- **TEXTO**
··········
Não sei, nem quero saber, quem é o meu médico de família. E se isso não me tivesse sido exigido a propósito de uma merda qualquer, nem cartão de utente teria.

 

A ideia de que o cidadão deve escolher, de uma curta lista de médicos que o Estado disponibiliza para a zona xis, aquele que será o seu médico de família (e mesmo isso dependendo de um certo número de concidadãos não terem já esgotado a disponibilidade de tempo do médico em questão, se por artes do diabo conhecer algum da lista que efectivamente agrade) é uma ideia perversa.

 

Pode o acaso, se tiver um acidente e for parar a um serviço de urgência, destinar-me um médico ou um pateta licenciado em Medicina, um departamento bem organizado e equipado ou uma rebaldaria. Mas isso é o acaso - para morrer todos sabemos que basta estar vivo.
··········
- **ITENS EXTRAÍDOS**
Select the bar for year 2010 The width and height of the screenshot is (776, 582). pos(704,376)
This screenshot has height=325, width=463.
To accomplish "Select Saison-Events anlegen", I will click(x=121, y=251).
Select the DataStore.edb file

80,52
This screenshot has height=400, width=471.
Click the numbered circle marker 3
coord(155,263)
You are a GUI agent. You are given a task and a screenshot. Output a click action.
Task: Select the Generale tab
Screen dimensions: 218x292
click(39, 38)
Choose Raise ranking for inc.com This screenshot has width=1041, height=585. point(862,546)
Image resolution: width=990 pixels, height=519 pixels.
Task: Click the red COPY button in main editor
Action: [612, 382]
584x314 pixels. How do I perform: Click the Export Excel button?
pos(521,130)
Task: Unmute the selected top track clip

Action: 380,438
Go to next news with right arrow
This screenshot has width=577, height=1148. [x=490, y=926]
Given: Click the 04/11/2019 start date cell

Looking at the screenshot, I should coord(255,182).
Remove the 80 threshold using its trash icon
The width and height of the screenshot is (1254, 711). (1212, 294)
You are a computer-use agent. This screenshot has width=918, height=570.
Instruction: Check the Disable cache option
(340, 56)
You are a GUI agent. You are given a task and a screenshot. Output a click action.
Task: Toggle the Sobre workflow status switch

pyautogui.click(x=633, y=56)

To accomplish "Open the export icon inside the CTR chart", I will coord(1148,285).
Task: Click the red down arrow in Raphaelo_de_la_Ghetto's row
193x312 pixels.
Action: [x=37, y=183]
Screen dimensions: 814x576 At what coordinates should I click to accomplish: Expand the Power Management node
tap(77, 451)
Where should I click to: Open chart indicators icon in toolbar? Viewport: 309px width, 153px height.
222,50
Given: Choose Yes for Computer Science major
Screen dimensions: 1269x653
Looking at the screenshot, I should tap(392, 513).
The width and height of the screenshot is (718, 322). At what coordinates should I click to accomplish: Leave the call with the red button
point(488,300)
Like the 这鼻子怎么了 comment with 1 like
··········
- **TAREFA 1**
Responda com base no texto sobre o médico de família:
(a) Que documento quem escreve diz que nem teria se não lhe tivesse sido exigido?
(b) Que adjetivo é usado para qualificar a ideia de o cidadão escolher o seu médico de família a partir de uma lista?
(c) Segundo a última frase, o que basta para morrer?
- **TAREFA 2**
Reproduza sem alterações o trecho do texto sobre o médico de família que vai de "A ideia de que" a "basta estar vivo.".
Os itens constituem material à parte e não dependem do texto.

- **RESPOSTA 1**
(a) O cartão de utente.
(b) Perversa.
(c) Estar vivo.

- **RESPOSTA 2**
A ideia de que o cidadão deve escolher, de uma curta lista de médicos que o Estado disponibiliza para a zona xis, aquele que será o seu médico de família (e mesmo isso dependendo de um certo número de concidadãos não terem já esgotado a disponibilidade de tempo do médico em questão, se por artes do diabo conhecer algum da lista que efectivamente agrade) é uma ideia perversa.

 

Pode o acaso, se tiver um acidente e for parar a um serviço de urgência, destinar-me um médico ou um pateta licenciado em Medicina, um departamento bem organizado e equipado ou uma rebaldaria. Mas isso é o acaso - para morrer todos sabemos que basta estar vivo.